MLE and "optimize" in PyStan3

Hey PyStan Team,

My team is still on PyStan 2.x and we often use the model.optimize() function to find a point estimate using MLE. I don’t see an equivalent function in PyStan3, was this left out intentionally?

I understand that running MLE is not a true bayesian approach, but we have found it very helpful in practice so we’d be sad to see it go.
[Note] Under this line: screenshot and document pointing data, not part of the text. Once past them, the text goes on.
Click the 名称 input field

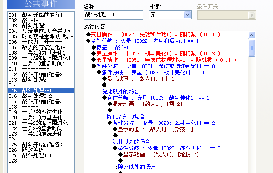pyautogui.click(x=114, y=15)
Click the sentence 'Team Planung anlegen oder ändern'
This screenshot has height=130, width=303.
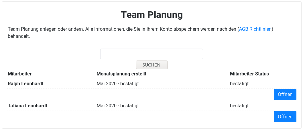(45, 29)
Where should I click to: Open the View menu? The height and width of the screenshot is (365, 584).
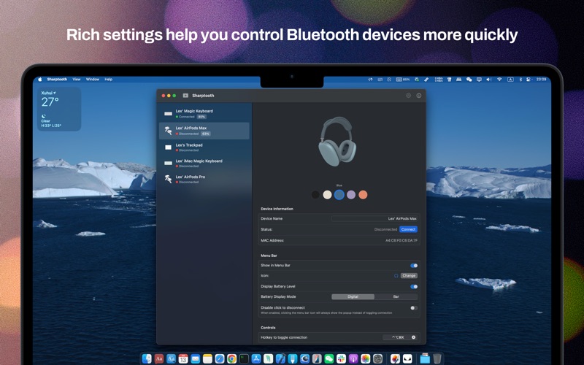coord(77,79)
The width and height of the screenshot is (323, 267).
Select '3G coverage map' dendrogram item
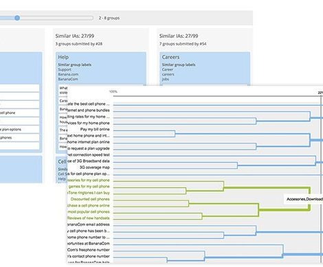pos(95,167)
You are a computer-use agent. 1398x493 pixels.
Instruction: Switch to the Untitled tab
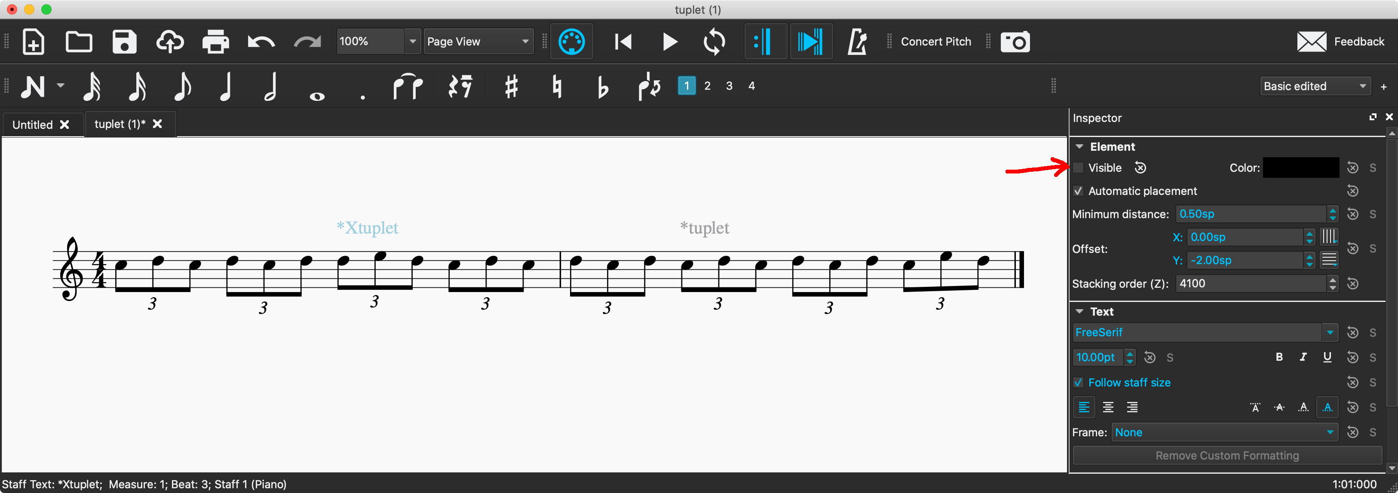(33, 124)
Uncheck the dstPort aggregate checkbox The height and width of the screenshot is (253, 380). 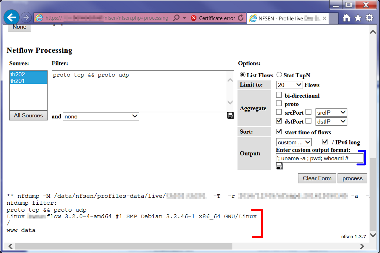tap(279, 121)
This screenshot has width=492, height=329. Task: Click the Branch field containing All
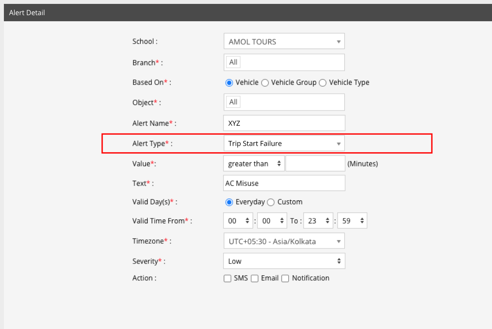[x=284, y=62]
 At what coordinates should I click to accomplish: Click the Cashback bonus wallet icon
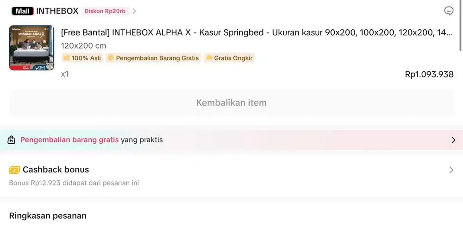click(14, 170)
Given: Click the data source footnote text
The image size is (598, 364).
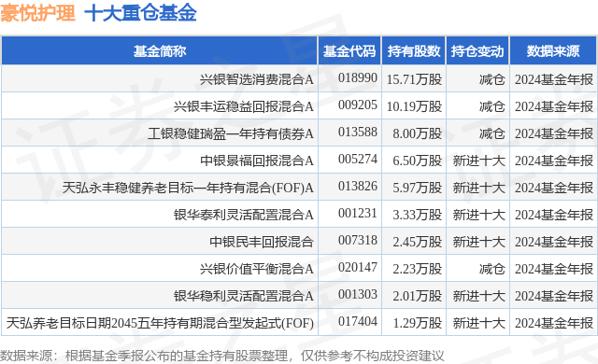Looking at the screenshot, I should [x=222, y=356].
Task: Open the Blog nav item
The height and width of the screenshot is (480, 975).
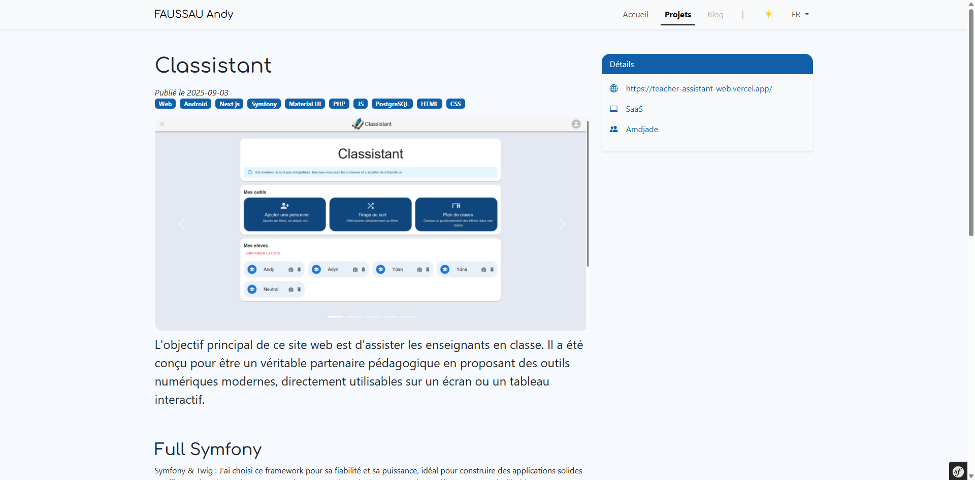Action: point(715,15)
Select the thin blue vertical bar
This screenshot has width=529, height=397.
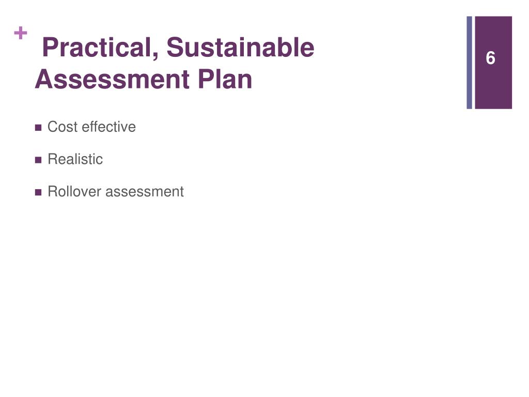[469, 63]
Is there any equivalent to the optimize function in PyStan3?

I am not a developer, but it looks like from the documentation optimization is not supported in PyStan 3.0 (Upgrading to Newer Releases — pystan 3.2.0 documentation)

The default, recommended HMC sampler is fully supported. Variational inference, maximization algorithms, and other sampling algorithms are not supported. Users who need these features should consider using different software (e.g., CmdStan, CmdStanPy, jax, PyTorch).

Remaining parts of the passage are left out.